This milestone, called the Cambrian Explosion, was a bit miraculous, a bit bizarre; extraordinary, but perhaps at the same time, scientifically speaking, inevitable. Before this divide, life existed on earth, but, quite frankly, it didn't amount to all that much, at least not to our modern eyes. There were no plants. For much of that time, there were no animals. From our point of view, it would have been a rather boring planet. But there was a lot going on behind the scenes. The stage was being set. Simple viruses and bacteria were probably around for quite a while, but evolution merely crept along. Then fungi and algae and simple single-celled animals proliferated.

Their presence freed up for the first time large amounts of oxygen in the atmosphere. Gradually, more complex animals evolved. But there was nothing of great size, nothing that would impress most of us today. Then, in a few tens of millions of years before the Cambrian, animals somewhat resembling a few of today's animals finally evolved.

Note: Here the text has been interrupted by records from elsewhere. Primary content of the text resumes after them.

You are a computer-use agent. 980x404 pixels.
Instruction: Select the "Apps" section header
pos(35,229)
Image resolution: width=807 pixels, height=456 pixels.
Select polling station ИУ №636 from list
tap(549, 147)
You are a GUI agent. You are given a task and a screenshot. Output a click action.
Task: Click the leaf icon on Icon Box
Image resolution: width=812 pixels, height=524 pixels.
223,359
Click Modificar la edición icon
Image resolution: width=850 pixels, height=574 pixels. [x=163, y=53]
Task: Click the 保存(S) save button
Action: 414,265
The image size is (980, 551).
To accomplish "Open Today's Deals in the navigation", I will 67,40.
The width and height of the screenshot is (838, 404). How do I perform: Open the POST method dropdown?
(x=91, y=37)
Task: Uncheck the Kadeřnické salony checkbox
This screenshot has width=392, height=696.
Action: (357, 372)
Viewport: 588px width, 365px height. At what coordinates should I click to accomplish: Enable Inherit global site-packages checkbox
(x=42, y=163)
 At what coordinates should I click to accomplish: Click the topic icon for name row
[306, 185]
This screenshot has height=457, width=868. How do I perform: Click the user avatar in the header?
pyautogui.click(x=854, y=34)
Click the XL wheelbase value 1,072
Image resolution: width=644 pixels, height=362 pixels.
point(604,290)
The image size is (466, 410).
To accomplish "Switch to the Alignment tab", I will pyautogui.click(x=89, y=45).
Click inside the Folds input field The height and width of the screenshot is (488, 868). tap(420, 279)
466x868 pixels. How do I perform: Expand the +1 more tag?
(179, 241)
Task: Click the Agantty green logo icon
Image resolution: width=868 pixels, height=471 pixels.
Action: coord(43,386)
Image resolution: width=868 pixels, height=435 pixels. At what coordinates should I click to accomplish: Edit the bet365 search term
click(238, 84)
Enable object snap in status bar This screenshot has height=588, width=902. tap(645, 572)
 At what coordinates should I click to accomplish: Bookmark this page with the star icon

About 555 million years ago, or 20 million years before the Cambrian Explosion, tiny Kimberella appeared. In some ways, the fossils of these tiny animals looked like jellyfish, and scientists at first assumed that's what they were, in part because mainstream science held that sophisticated life probably did not exist before the Cambrian. But as more examples turned up, closer inspection revealed several mollusklike features. The creature had a protective shell, a soft body, and probably a radula, a tonguelike structure common to most mollusks even today. Today, many scientists believe that Kimberella, only a few inches long but apparently plentiful in the earth's shallow seas, may be the earliest known ancestor of today's squid, including the giant squid.

A Kimberella

If it's true that Kimberella was actually a mollusk, paleobiologists will have to rethink the earth's evolutionary timeline. Scientists postulate the existence of a proto-animal called urbilateria from which much of the planet's animal life has evolved. From this hypothetical "first animal" derived two superphyla or major divisions—the deuterostomes, from which we descend, and the protostomes, to which mollusks, including the cephalopods, belong.

Hypothetical family tree

Kimberella's pre-Cambrian appearance means that the hypothetical urbilateria and its two superphyla must be far older than scientists once believed, perhaps having evolved well before 700 million years ago. And because humans and squid share so much basic biology, like the camera eye and the neuron, urbilateria may also have possessed the foundation for some of this basic biology. In other words, the evidence suggests an exciting idea: that very early life on our planet may have been much more sophisticated than we currently believe. The more we know about cephalopods, the more progress we will make in unraveling this mystery.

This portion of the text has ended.